The snow was still falling. It formed a golden corona around the lamps. Weird shadows flickered about the alley as the four men danced their macabre, rhythmic dance: feint, probe, lunge, block, cut. Ballista fought doggedly. His mind was blank. After years of training and experience, the memory in the muscle was keeping the man-killing steel from his body. But he knew that if he made one slip, it would all be over.

The masked men gave a little ground. A man on horseback rode into Ballista's view. He had a drawn sword in his hand. Unlike those of the the others, the mounted man's mask was metal, the silver face of a beautiful youth, lips and eyebrows gilded, an expensive, full-face cavalry parade helmet.

The horse stopped. It stamped in the snow. The impassive silver face regarded the frozen tableau of the fighters.

'Finish him. Get in close and finish the barbarian filth, you cowards.' Through the thin mouthpiece, the Latin sounded strange, unrecognizably distorted.

The pantomime masks closed in on Ballista. Faces immobile but eyes wild, long plaits swinging as the swords flashed. They had not the skill of the northerner and they were encumbered by the masks, but there were three of them. A flurry of blows, sparks flying. Ballista was driven back against the wall. No room to move. Off balance, parrying a heavy blow, Ballista was driven to his knees. A sword knocked chunks of plaster from the wall next to his ear.

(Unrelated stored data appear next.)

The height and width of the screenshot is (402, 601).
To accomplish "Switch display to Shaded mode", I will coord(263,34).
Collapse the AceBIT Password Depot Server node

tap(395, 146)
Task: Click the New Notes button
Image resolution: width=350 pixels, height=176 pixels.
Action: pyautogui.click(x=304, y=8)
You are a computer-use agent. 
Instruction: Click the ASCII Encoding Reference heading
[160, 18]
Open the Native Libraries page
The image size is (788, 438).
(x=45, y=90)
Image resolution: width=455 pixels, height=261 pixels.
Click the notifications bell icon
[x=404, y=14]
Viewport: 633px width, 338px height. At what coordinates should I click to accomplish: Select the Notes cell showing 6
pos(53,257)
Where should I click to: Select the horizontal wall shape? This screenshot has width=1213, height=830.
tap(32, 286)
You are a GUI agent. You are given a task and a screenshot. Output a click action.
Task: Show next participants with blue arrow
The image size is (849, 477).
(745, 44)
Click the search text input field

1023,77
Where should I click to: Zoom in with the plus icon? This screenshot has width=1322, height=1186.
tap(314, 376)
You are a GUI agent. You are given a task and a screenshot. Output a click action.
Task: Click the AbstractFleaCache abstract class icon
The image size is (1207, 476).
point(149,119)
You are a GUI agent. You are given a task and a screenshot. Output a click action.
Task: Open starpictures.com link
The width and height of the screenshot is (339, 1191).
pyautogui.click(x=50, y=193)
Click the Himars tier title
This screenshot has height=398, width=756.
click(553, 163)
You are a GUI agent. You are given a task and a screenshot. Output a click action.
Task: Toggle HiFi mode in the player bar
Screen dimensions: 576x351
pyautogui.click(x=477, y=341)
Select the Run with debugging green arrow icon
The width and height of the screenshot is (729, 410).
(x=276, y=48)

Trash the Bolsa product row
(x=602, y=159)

And then the masks were receding. Ballista scrambled upright, getting the sword out in front, securing some space. Snow deadens sound, but Ballista could half-hear something off to his left, beyond the porch, out of sight. The eyes behind the masks seemed to be flicking glances in that direction. Ballista got his breathing right, waiting for his opportunity. It never came. The face of the beautiful girl and that of the harridan looked in at the swordsman with the scar on his hand. The mask of the miserable old woman jerked. And all three were running off to the right, their boots kicking up flurries of snow.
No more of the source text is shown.